• Required action: From the entries that follow, extract each line holding the string "width".

• Task input:
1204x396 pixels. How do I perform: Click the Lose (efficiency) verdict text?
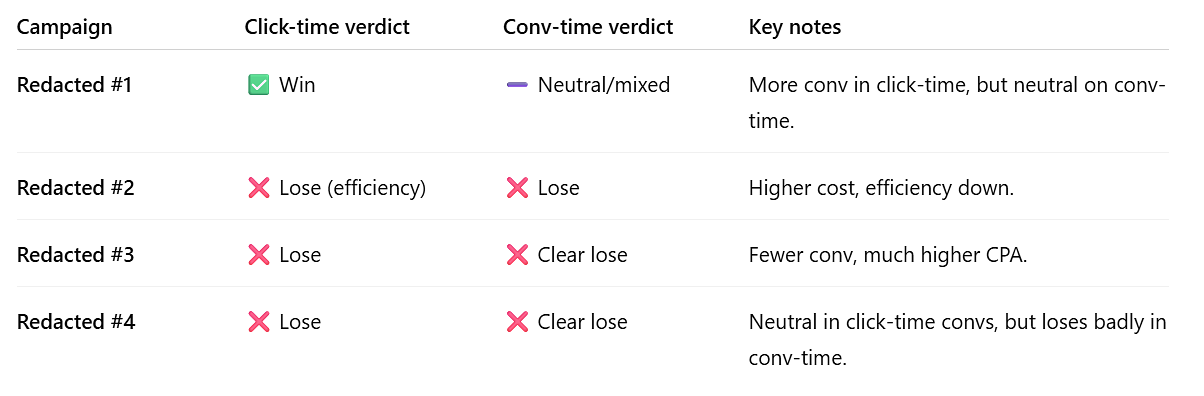353,188
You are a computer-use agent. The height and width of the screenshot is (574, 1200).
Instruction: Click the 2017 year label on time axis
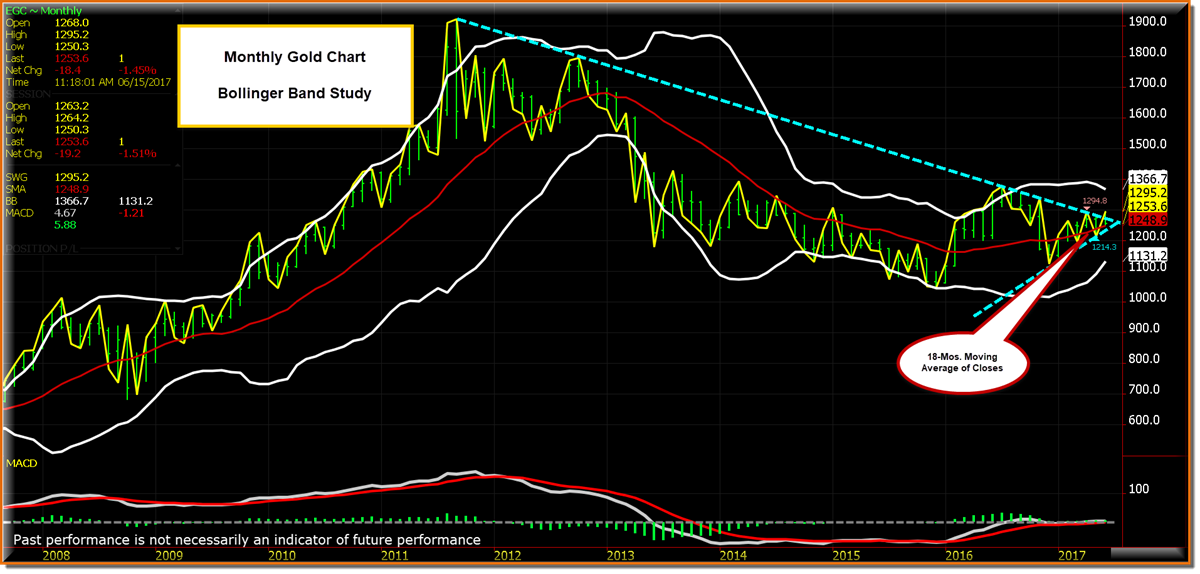(1072, 554)
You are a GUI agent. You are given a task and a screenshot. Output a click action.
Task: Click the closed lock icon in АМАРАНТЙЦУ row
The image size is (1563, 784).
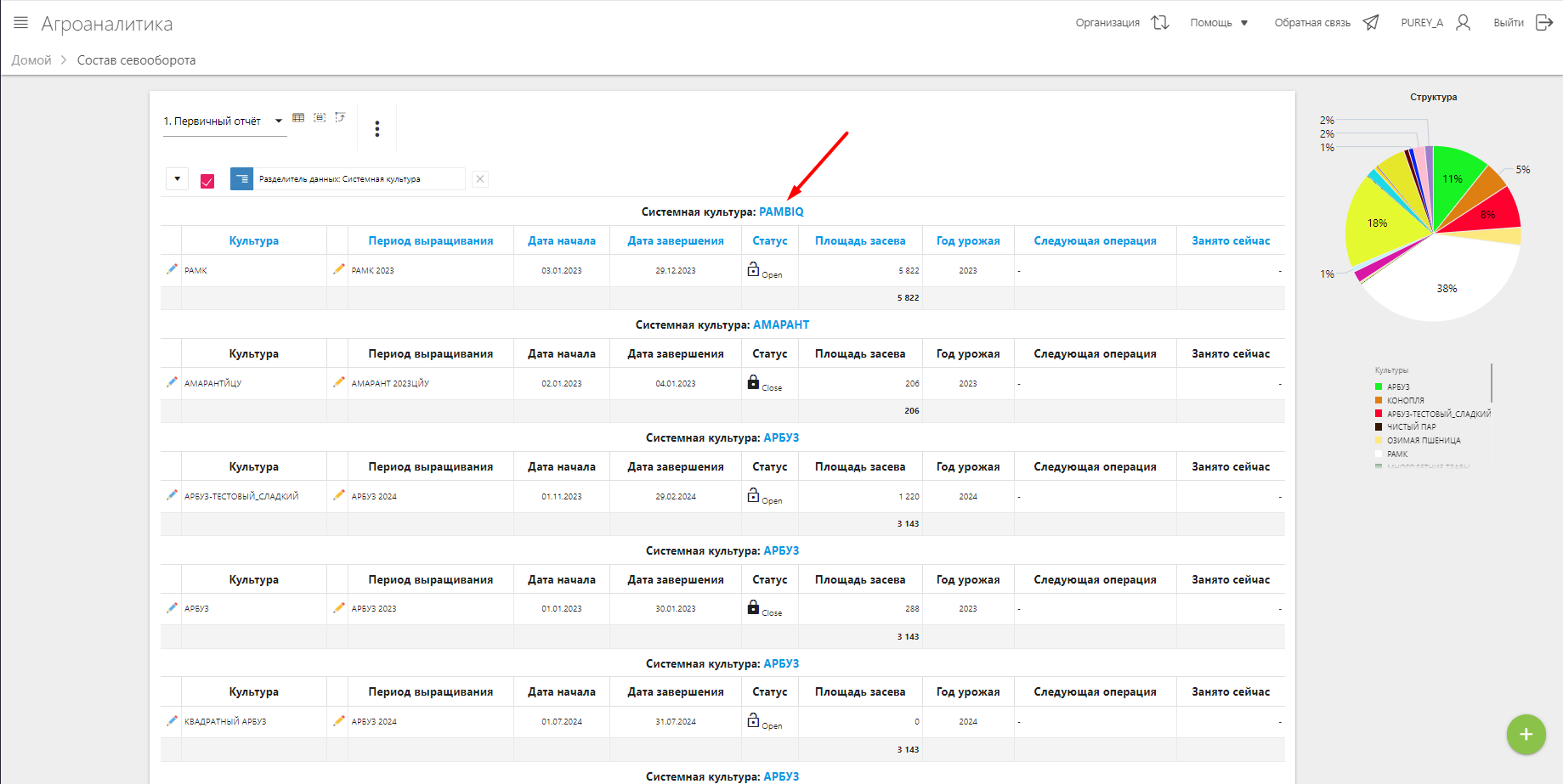pyautogui.click(x=753, y=382)
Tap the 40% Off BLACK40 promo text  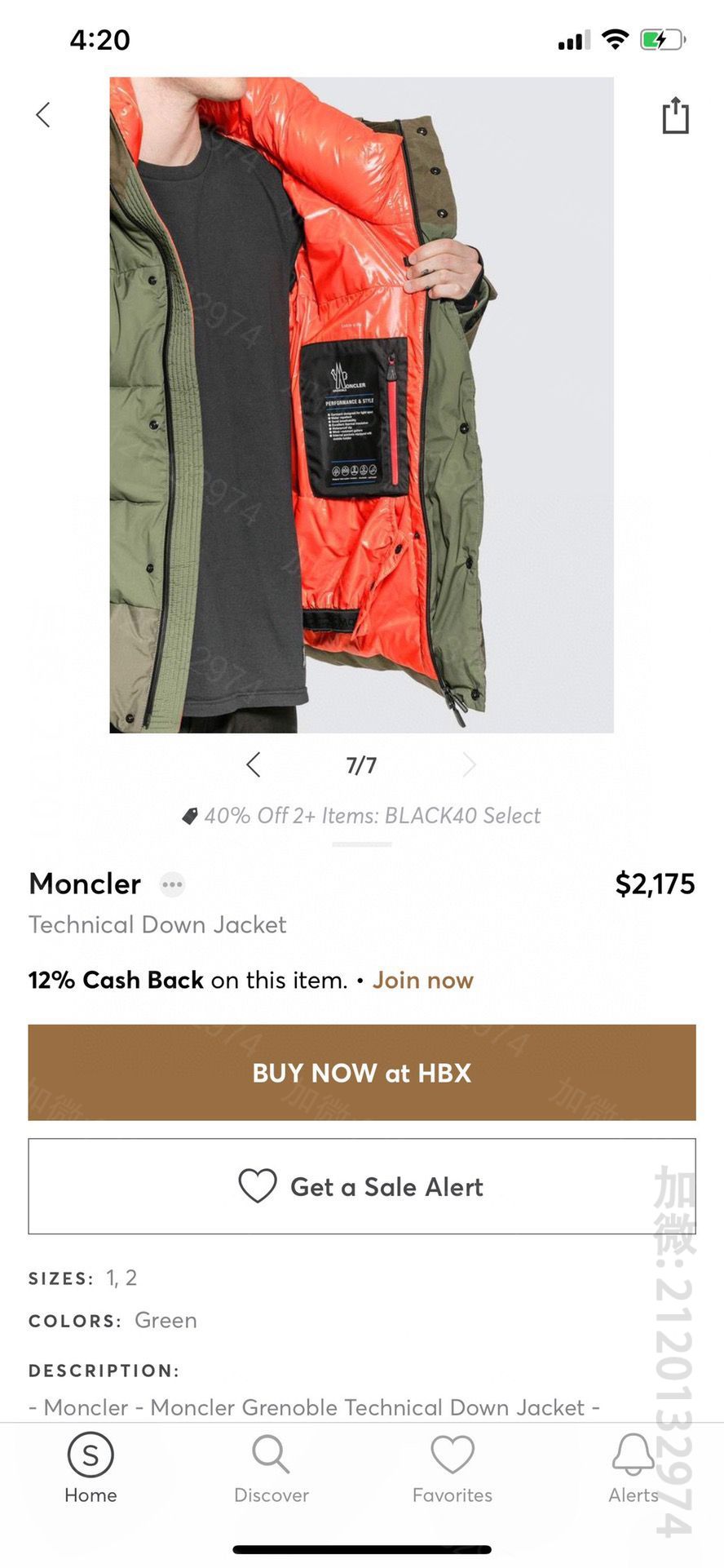[x=373, y=816]
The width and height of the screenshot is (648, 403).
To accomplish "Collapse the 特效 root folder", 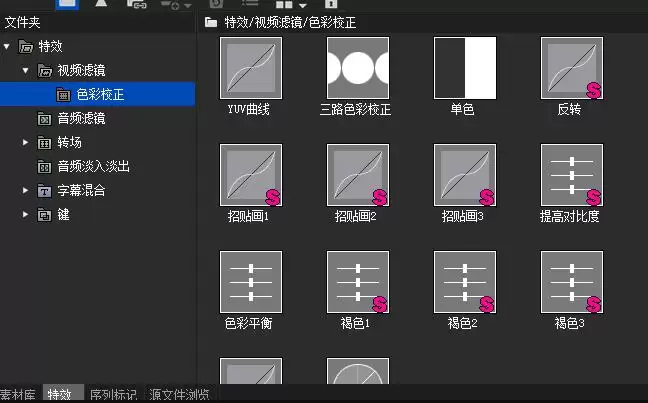I will click(7, 46).
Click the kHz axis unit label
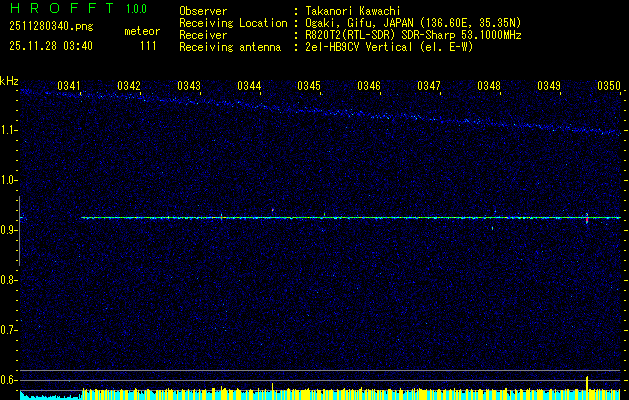 9,82
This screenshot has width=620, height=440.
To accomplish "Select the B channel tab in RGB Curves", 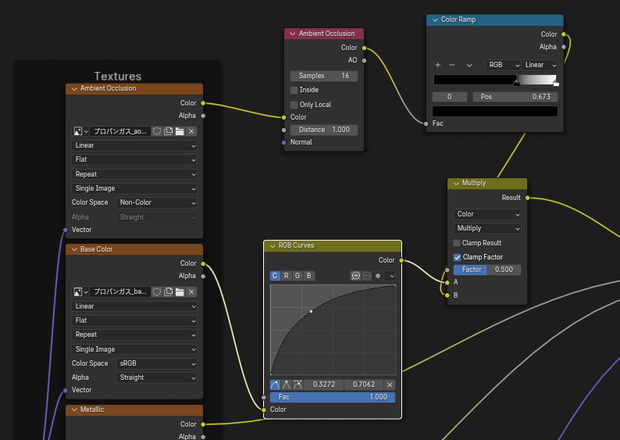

• Answer below:
You are a computer-use agent. The height and width of the screenshot is (574, 1200).
The width and height of the screenshot is (648, 403).
This screenshot has width=620, height=440.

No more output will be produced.